I was standing at a corner in Kansas City, waiting to cross the street to the library where I sometimes write when I noticed a middle-aged man sitting in the grass. His hat was soaked with sweat, which was hardly a surprise as it was 102 and he’d just finished mowing the grass owned by the company with the corner lot.
He looked up at me.
“Hot one, huh?” he said.
“Yeah, man,” I said. “I’m glad I’m not you. That looks like torture.”
I pointed at the lawnmower behind him.
He turned to the red Toro. Then he looked back at me, wiping his face with the sleeve of the T-shirt issued him by Tito’s Landscaping.
“Well, you know how it is, I got kids to feed.”
I nodded and the light changed and I didn’t think anything more of it.
Until I did.
***
Even though we’ve been taught by our parents, by our teachers, by our priests, by movies, by books, by network sitcoms – by instincts that tell us to self-propagate – that having children is a noteworthy achievement, we’ve mostly come to terms with the fact that kids aren’t flesh-covered miracles.
Sure, we congratulate friends who announce pregnancies. We dote on other people’s babies.
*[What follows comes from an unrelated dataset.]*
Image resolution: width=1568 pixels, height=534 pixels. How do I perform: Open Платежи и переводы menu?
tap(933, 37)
We sometimes pretend that every successful human birth really is a phenomenon as rare and breathtaking as a white buffalo or the section of Katy Perry that stretches from navel to neck.
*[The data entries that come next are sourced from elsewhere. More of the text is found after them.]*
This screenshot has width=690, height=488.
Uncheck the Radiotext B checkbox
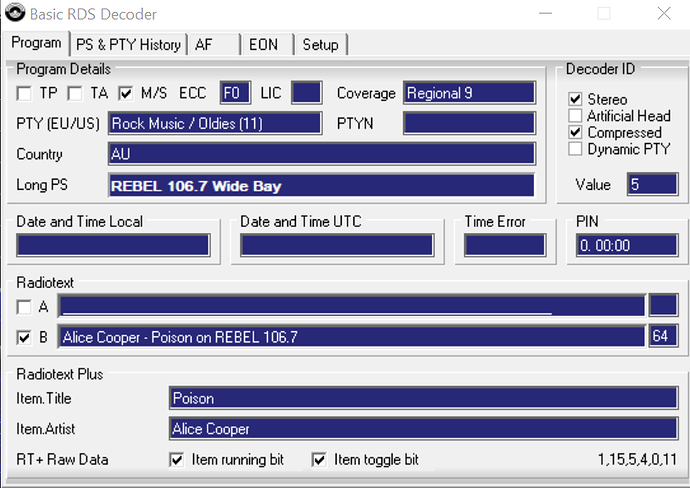(25, 338)
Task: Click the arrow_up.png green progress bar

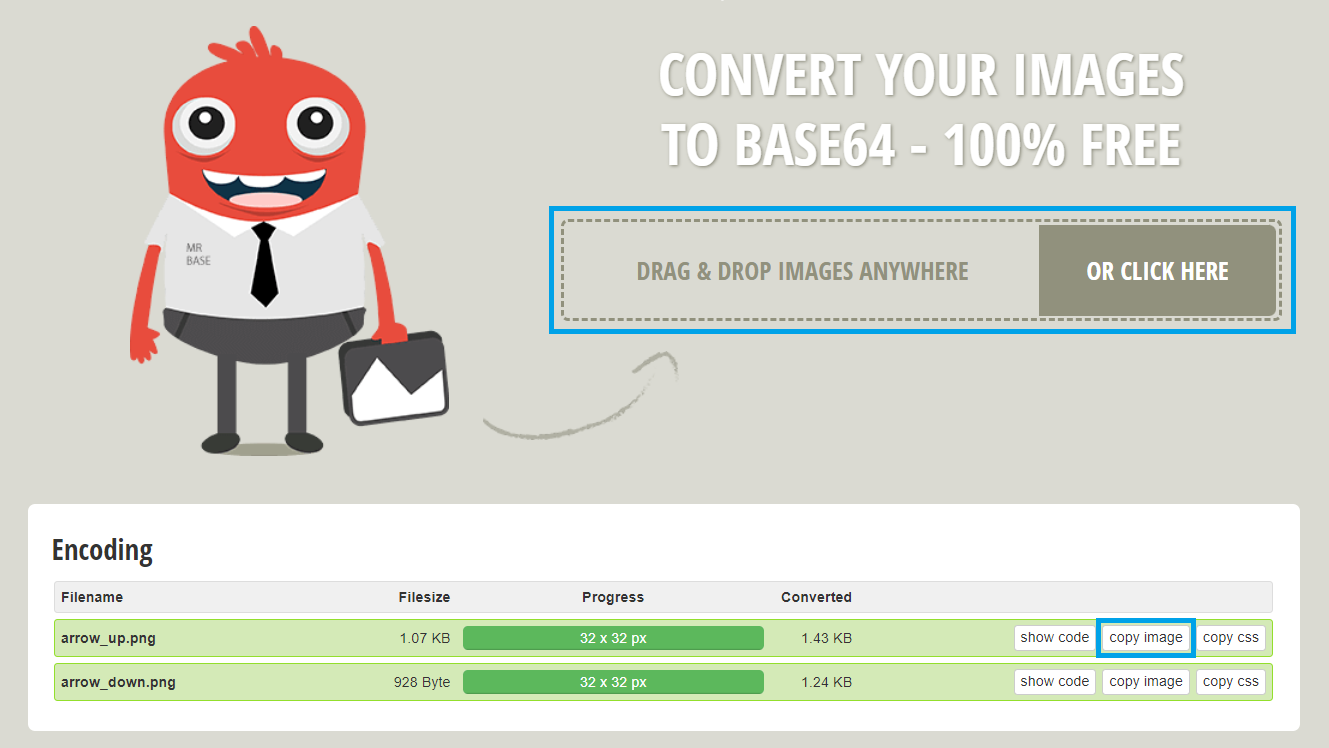Action: [x=613, y=638]
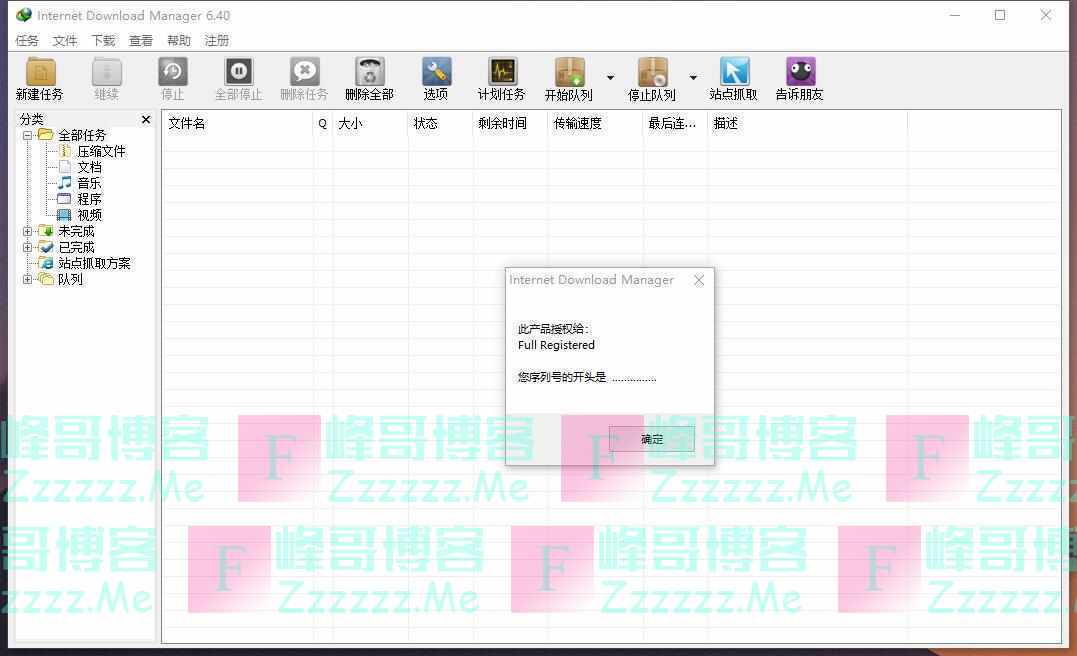This screenshot has width=1077, height=656.
Task: Select the 音乐 category in the tree
Action: 89,183
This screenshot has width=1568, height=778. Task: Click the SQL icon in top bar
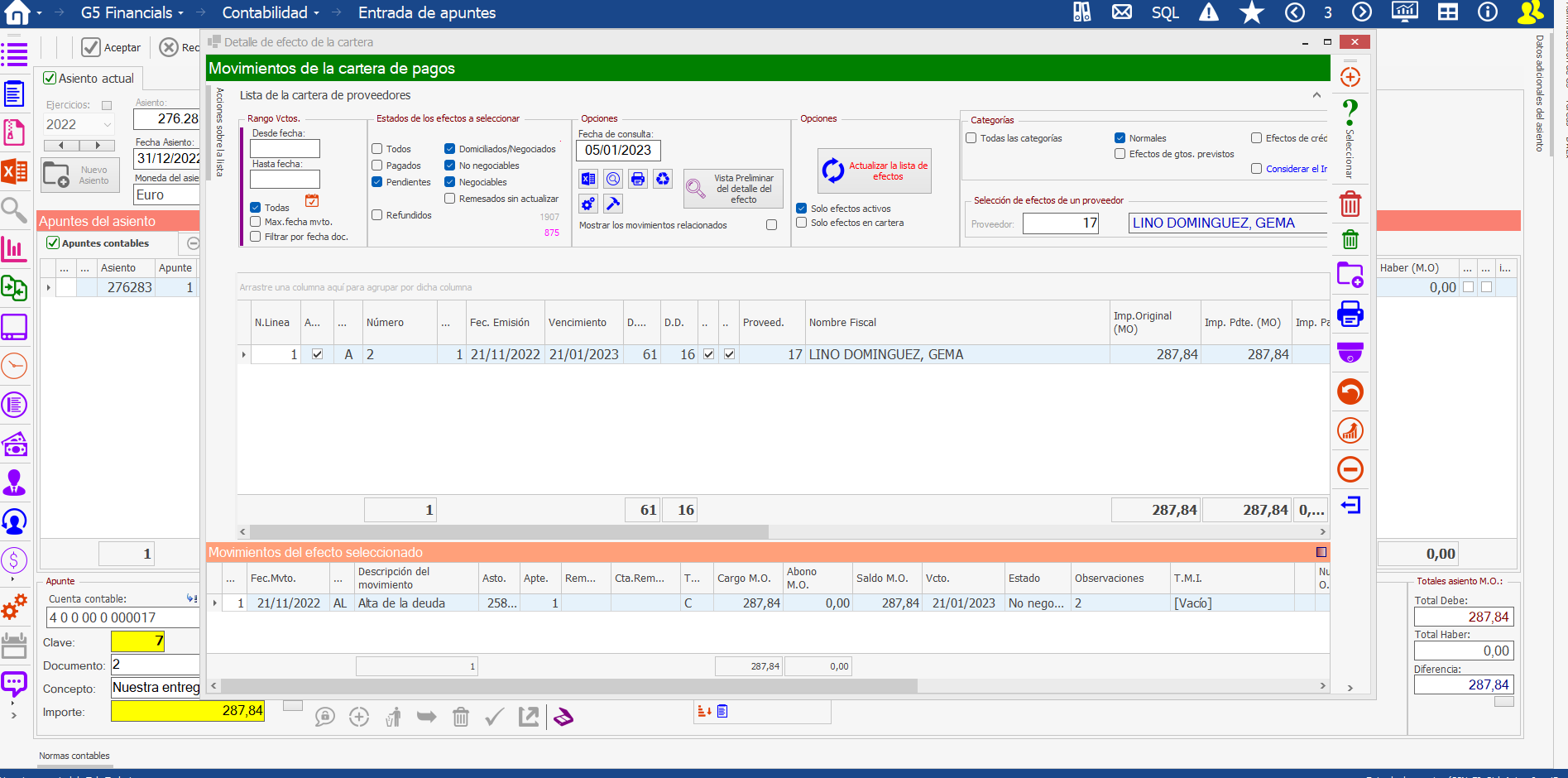pos(1165,12)
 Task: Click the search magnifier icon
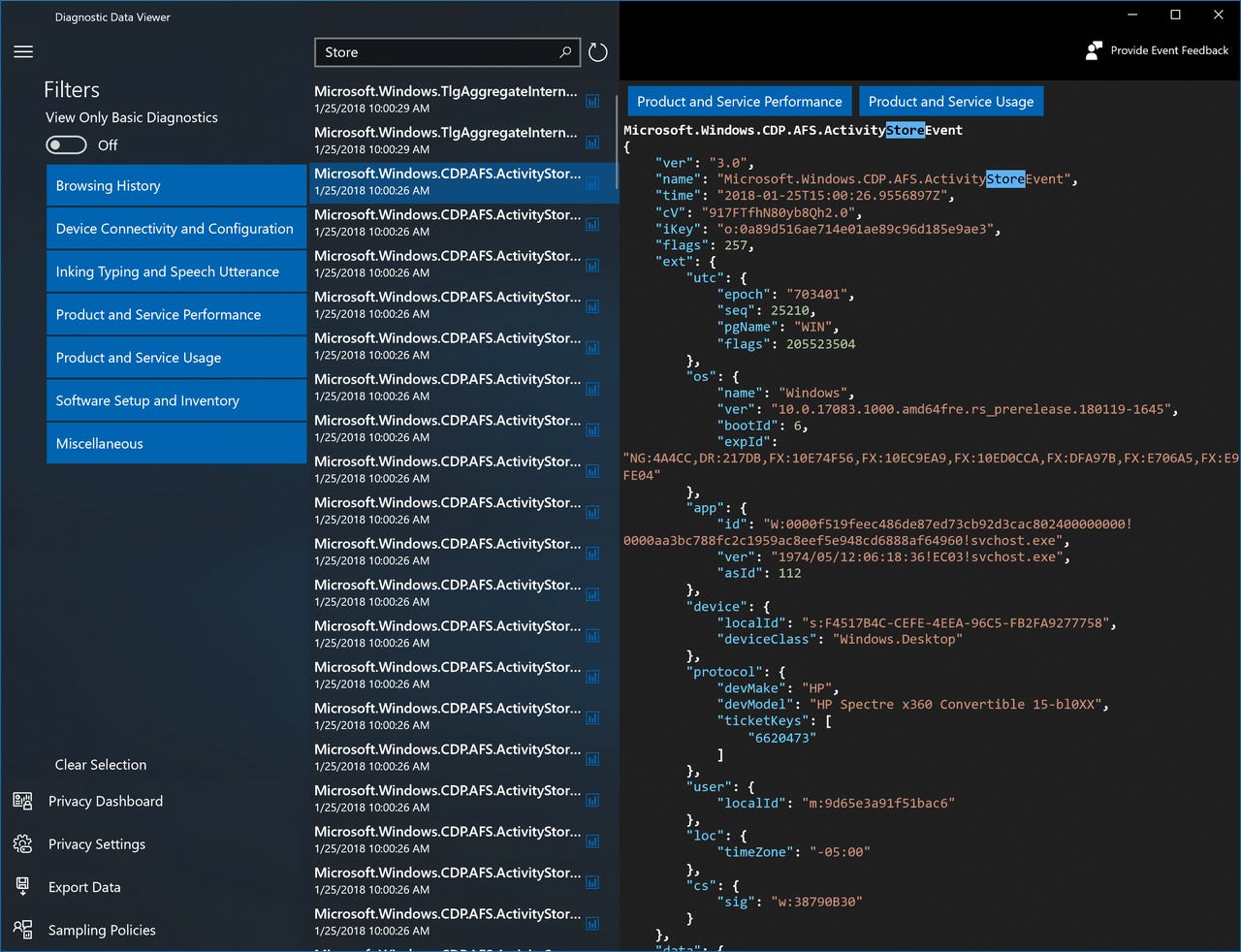(x=565, y=51)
But for the most part, our attitude is, well, good job I guess, but it’s not like we were about to run out.
We no longer view the act of having a child as particularly “noble.”
But raising a child? That’s a different matter.
***
Rape* and Immaculate Conception notwithstanding, people in developed countries have kids because they want to have kids.
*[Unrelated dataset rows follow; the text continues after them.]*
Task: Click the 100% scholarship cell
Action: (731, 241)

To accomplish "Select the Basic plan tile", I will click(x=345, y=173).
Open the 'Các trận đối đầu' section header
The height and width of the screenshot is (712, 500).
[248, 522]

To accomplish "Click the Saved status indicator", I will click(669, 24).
*Legitimate and otherwise.
There are accidents, to be sure (damnable pleasure centers!) but even in the case of those “accidents,” someone made a decision somewhere along the way, be it not pulling out or forgetting the Ortho-Cyclin.
(If you don’t believe that and instead, believe that all babies are God’s tiny wish buckets, do me a favor and get right the shit off this website.)
There are no surprises: we know where kids come from, we know that life is going to change when they get here, and we know that they will cost…
…a fuckton.
And we know that to pay for that fuckton, we’re probably going to need to work a job.
Kids for you = a job for you.
Yet this notion prevails: that working to support your children is somehow noble; that when the guy from Tito’s tells me that he’s working to support his family, I am then supposed to dutifully congratulate him on his responsible nature, even though there are now 7 billion of us Daywalkers on Planet Earth and I have no doubt that we’d be fine without his kids, my (theoretical) kids, or Shawn Kemp’s (plentiful) kids.
Working to support your children is noble in the same way that working to support your gambling habit is noble, or that working to support your baseball card collection is noble, or that working to support having a Lamborghini Diablo is noble.
In other words, not noble at all.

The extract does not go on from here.